I have found that removing the cedar trees in a good environmental practice, because the type of cedars we have are more like a bush and therefore kill other vegetation under the tree. The only thing left under the tree are the cedar needles, and they wash away much easier than grass. Since our pastures have steep hills, there is a lot more erosion than there would be if there was grass growing on these places. Also the removal of the cedar trees will reduce the fire fuel load.
The control of cedar trees is also beneficial to wildlife. Birds eat the berries on the cedar trees, but to my knowledge, the cedar tree is not a food source for any other wildlife.
Removal of the cedar trees allow more grass to grow in these pastures and therefore the farmer can run more head per acre which means more money in the farmer’s pocket. More grass also means less erosion and less sediment to fill up our rivers and streams.
Additional Impacts noted:
1) Increased interest by neighbors and landowners from surrounding counties in use of Cedar.
2) Increased interest by area landowners and small businesses in marketing Cedar. Some are working closely with Niobrara Valley Wood Products Marketing Specialist.
3) Increased priority in Forestry Management assistance being provided by SD Department of Agriculture, Division of Resource Conservation & Forestry. A Forester position was established to serve south central South Dakota and work with landowners on the Cedar problem.
4) A Fuel Loads Reduction and Wood Products Marketing project was developed by Randall RC&D and SD Division of Resource Conservation & Forestry.
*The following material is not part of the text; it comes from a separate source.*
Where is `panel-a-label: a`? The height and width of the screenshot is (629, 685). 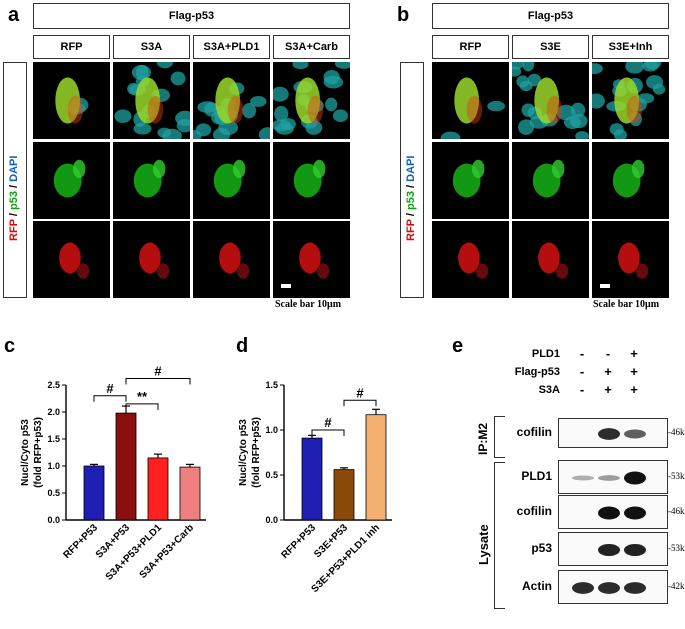 panel-a-label: a is located at coordinates (14, 15).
This project is to encourage landowners to thin and remove trees to reduce wildfire potential and promote beneficial uses of the wood. This project will serve 10 SD counties and is being coordinated with a similar project in 6 NE counties.
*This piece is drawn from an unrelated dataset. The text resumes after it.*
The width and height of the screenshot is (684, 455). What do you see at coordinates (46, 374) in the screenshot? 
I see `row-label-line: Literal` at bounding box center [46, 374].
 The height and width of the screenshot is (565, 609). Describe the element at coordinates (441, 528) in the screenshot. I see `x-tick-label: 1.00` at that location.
5) A large scale wood inventory will be conducted by SD for the above 10 counties giving up to date information on volume of wood and wildfire potential.
6) More landowners are now considering “landscaping” by thinning and removal of Cedar and other trees to improve wildlife habitat, develop hiking and riding trails, and to increase attraction to their land for vacation ranch enterprises.
7) Data being collected from the range plant transects is of value to NRCS, Conservation Districts and others providing technical assistance to landowners.